Councils are calling for a change in the law on public notices which could cost the local press industry £40m a year.

The Local Government Association, which represents local authorities in England and Wales, estimates town halls will spend £200m over the next five years in placing public notices in newspapers.

Now with Chancellor George Osborne’s package of spending cuts looming, it is calling on ministers to scrap what it calls the ‘outdated’ legislation.

It follows a survey of authorities which found the average council will pay its local newspaper £105,000 per year for printing the notices.

The LGA says the estimated £200m which local authorities may have to spend could fund the construction of 2,180 new council houses, pay the salaries of 3,000 care workers or employ an extra 2,000 refuse collectors.

LGA chairman Baroness Margaret Eaton said: “In this climate of cuts, councils have to make some incredibly difficult decisions about which staff they can continue to employ and which services they can afford to sustain.

“The Government has already instructed town halls to save money by advertising job vacancies online rather than in the press.

“It is contradictory to then force councils to continue the expensive and unnecessary practice of paying millions of pounds per year to advertise planning notices.

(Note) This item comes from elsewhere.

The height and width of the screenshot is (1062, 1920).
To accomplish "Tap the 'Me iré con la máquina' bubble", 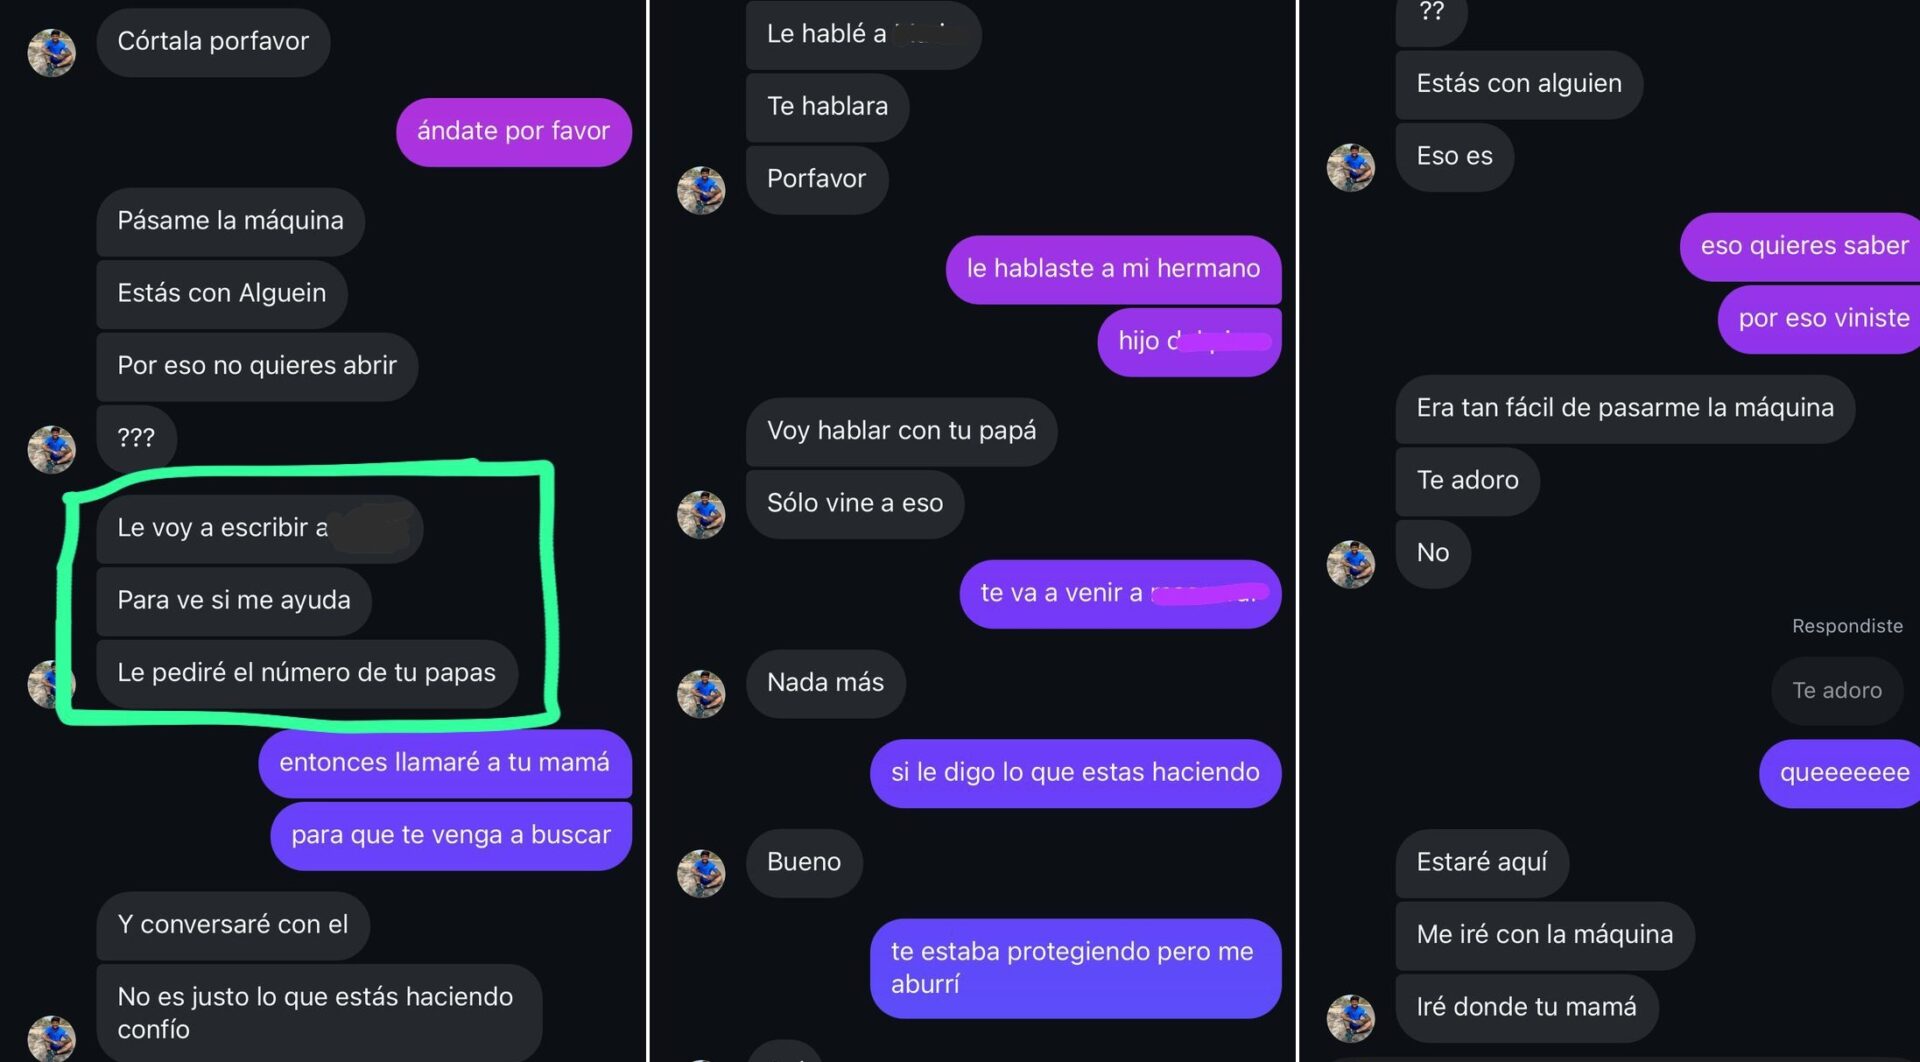I will pos(1545,936).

This is money which should be spent protecting the vital frontline services on which people rely, not propping up the profits of the newspaper industry.”

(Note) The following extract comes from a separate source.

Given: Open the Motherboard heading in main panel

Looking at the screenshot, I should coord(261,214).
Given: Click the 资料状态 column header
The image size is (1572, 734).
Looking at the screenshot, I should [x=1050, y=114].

The LGA survey found that one council spent £608,000 a year on public notices.

It said local authorities should be able to decide how best to keep residents informed and that the £40m a year cost of the notices represents 8pc of the local press industry’s profits.

Baroness Eaton added: “In this day and age councils can reach far more people for a fraction of the cost by putting the information online or distributing it directly.

“These rules stem from an age when the local newspaper was the cheapest and most effective way of communicating on a mass scale – but in the 21st century that is no longer the case.

“In these times of austerity, councils can no longer afford to prop up the newspaper industry and be held to ransom by legislation designed for a bygone age.”

Earlier this year, Scottish politicians dropped plans to allow local councils to place public notices online and not in newspapers.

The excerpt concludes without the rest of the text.